Over the last few decades, the picture quality on our screens has changed dramatically. From the fuzziness of 80s VHS tapes to the incredible crystal clarity of modern-day 4K, we’re continually redefining the viewing experience. Quite literally.
But things change so fast it’s hard to keep up. So, let’s delve into the detail and sketch out the difference between SD, HD, and 4K.
The detail on your screen is measured by the number of pixels – or little dots – that make up an image: More pixels = clearer image.
The more pixels there are, the more detailed the image will be.
Think of the art form known as pointillism. The worst screen definition is like trying to create a pointillism picture using a blunt crayon, while the best is like using a beautiful fine pencil.
The detail of an image is measured by the horizontal number of pixels by the vertical number of pixels – 1920 x 1080, for example.
The vertical measurement is normally expressed on its own for simplicity. So, 1920 x 1080 is often just called 1080p.
SD, or standard definition, has been the most common format until recently. SD is defined as anything from 240p (352 x 240) to 480p (858 x 480).
Remember when DVDs first came on the scene and blew everyone away? Well, that was the first time we saw 480p video quality in the home.
While it’s still very commonly used, SD is slowly being replaced by HD and 4K.
One advantage of SD is that SD video files are smaller than HD and 4K files. This means they take up less bandwidth and can be streamed at a smoother rate if you have a slower internet speed. So whether you watch the most recent Stranger Things episode on your TV or check out yet another funny cat video on YouTube on your smartphone, SD resolution will mean you’re using less internet bandwidth compared to HD.
HD, or high definition, is the most common format on TV and computer screens today. It refers to either 720p (1280 x 720) or 1080p (1920 x 1080).
These two formats are sometimes separated by the terms semi-HD (720p) and full-HD (1080p).
The rise of Blu-ray technology saw 1080p quality films introduced for the first time. Nowadays HD quality streaming is offered alongside SD quality, for a slightly higher price.
Streaming sites, such as Netflix or Amazon Prime Video, offer both SD and HD movies and series, with some HD content often coming at a slightly higher price. If you’ve got a TV that’s at least 32 inches and compatible with 720p and above, you will definitely notice the difference.
The picture quality on HD will be a lot crisper, and will really stand out when watching visually spectacular films or TV series. Watch the David Attenborough documentary Our Planet on Netflix, first in HD then in SD (via the data usage settings), and you’ll notice a major difference.
Whether or not HD makes a difference on smartphones has created the fiercest debate since the ‘milk first or tea first’ controversy (it’s milk first, trust us).

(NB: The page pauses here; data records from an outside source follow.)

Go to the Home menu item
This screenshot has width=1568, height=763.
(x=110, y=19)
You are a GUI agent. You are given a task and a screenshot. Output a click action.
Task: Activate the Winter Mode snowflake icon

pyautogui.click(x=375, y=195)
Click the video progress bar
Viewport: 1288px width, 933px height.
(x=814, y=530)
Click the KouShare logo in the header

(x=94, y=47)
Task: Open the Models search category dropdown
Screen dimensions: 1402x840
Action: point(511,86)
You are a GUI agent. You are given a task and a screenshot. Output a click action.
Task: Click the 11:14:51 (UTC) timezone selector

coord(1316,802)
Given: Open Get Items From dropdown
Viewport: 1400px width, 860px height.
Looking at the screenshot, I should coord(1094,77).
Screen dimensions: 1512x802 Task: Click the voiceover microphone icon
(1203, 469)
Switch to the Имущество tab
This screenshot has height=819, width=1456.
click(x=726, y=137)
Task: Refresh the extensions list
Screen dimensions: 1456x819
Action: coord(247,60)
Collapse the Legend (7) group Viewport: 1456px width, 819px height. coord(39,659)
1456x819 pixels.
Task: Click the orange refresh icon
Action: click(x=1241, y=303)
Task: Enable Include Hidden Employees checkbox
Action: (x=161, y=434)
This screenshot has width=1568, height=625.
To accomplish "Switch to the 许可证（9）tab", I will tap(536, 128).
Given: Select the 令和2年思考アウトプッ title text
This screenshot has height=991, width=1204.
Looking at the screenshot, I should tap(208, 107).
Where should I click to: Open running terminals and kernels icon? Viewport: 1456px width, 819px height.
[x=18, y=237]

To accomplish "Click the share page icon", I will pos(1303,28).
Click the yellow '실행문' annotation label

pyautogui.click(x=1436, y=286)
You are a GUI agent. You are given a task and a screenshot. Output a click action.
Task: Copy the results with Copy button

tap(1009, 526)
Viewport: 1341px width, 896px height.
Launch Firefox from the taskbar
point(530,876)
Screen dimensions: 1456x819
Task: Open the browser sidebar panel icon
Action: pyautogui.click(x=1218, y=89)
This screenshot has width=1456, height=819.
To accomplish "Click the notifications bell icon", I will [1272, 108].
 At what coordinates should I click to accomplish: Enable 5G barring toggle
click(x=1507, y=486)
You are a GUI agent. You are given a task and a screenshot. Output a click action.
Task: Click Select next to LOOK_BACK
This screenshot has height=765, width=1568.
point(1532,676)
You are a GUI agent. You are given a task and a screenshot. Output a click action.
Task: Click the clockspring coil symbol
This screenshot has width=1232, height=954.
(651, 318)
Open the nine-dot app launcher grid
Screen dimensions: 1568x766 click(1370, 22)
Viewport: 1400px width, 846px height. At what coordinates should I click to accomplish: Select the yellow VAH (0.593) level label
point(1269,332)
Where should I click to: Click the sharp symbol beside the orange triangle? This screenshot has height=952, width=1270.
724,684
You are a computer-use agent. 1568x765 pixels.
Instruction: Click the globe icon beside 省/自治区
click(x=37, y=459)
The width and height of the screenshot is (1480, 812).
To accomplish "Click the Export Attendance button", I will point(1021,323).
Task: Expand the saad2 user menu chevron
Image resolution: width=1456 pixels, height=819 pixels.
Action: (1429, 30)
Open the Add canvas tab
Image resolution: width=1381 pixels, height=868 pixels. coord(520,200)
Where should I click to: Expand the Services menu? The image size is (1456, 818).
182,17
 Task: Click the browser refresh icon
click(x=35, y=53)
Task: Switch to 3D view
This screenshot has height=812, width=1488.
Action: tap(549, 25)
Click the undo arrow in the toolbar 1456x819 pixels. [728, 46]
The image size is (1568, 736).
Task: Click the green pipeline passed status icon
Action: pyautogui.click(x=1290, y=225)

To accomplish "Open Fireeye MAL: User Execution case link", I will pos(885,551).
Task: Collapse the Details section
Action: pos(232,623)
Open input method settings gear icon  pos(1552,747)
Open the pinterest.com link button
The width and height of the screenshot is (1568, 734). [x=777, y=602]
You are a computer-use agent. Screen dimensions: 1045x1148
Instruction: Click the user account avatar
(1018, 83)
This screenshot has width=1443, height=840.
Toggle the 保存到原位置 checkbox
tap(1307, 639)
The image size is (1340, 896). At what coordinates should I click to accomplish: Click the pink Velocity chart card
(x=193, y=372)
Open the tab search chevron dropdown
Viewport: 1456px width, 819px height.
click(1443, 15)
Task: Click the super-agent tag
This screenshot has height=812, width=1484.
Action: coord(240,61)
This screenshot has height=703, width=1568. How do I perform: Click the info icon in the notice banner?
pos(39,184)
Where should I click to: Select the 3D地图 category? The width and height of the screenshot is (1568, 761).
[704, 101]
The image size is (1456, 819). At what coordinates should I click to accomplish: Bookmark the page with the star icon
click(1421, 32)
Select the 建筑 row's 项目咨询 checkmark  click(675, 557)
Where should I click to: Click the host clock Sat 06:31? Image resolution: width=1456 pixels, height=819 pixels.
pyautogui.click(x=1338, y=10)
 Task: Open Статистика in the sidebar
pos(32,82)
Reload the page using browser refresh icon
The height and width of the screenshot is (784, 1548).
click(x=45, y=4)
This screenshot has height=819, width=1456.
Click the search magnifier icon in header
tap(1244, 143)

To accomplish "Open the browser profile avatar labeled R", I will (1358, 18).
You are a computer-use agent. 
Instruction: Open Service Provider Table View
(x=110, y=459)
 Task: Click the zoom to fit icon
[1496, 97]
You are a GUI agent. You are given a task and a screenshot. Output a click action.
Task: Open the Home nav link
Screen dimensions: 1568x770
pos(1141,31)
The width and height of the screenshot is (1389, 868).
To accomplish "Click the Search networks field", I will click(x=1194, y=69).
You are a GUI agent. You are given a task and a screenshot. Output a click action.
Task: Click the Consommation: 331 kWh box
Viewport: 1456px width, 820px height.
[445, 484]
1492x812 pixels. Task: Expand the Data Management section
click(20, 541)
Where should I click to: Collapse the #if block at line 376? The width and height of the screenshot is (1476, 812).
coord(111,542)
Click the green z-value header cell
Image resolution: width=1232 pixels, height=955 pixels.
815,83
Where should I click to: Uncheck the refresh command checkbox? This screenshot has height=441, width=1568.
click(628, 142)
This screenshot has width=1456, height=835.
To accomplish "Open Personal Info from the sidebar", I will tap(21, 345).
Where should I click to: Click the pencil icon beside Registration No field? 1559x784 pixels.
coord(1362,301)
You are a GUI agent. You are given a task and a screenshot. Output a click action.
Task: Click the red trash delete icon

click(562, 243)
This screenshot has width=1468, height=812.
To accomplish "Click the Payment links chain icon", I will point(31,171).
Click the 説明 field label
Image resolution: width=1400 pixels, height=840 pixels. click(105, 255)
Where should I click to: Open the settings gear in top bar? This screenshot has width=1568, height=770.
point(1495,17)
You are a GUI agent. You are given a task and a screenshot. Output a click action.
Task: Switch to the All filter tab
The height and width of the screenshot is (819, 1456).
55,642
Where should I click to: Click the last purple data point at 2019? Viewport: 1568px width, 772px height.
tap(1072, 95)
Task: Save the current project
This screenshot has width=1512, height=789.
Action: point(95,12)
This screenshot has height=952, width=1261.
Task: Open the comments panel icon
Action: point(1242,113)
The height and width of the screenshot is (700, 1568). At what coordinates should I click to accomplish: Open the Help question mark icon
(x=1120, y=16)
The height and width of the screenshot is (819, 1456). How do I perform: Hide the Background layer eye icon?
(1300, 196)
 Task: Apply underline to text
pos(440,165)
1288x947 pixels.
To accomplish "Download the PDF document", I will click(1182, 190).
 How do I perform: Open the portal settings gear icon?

Despite top tech companies claiming that it absolutely does make a difference, many disagree. Here at TechBuddy, we believe that there isn’t much of a difference, at least not for the normal eye.
What is abundantly clear is that streaming an HD movie can drain your battery by 50% and use up a lot of extra data. So, at the moment, watching an HD movie on a smartphone makes little sense when you could watch it in SD.
4K is made up of 3860 x 2160 pixels – the 4K comes from the horizontal pixels almost reaching 4,000. 4K has been around for a few years – Netflix started offering 4K streaming way back in 2014. But only recently has it become more affordable and, therefore, popular.
In 2019, 4K TVs took over 50% of the market share for the first time. Now it has truly hit the mainstream, with 4K TVs dropping to affordable prices and Apple getting involved in 4K streaming.
4K is sometimes referred to as UHD (ultra high definition). Let’s be honest though – ‘4K’ is a lot more high-tech sounding than UHD, which sounds more like long-lasting milk than the latest breakthrough technology.
With all the big streaming services now offering 4K, as well as 4K Blu-ray players providing exceptional viewing quality, 4K is setting the visual standard for mainstream entertainment.
What?! There’s more?! Oh, come on!
Not content with the incredible clarity of 4K, the biggest tech developers in the world have doubled their efforts. From 4 to 8. How much sharper can you get?
8K has a 7,680 x 4,320 screen. This promises to offer an astounding level of immersion, with more than four times the level of detail of current 4K screens.
Still, 8K TVs are currently at a price point that makes them exclusively for those with money to burn on new tech toys. And, with no 8K content available, it makes no sense to invest in an 8K TV at the time of writing.
Within a few years though, expect to see the price of 8K TVs drop and streaming services getting on board.
Then, no doubt, 16K will arrive just in time to spoil the pixel party.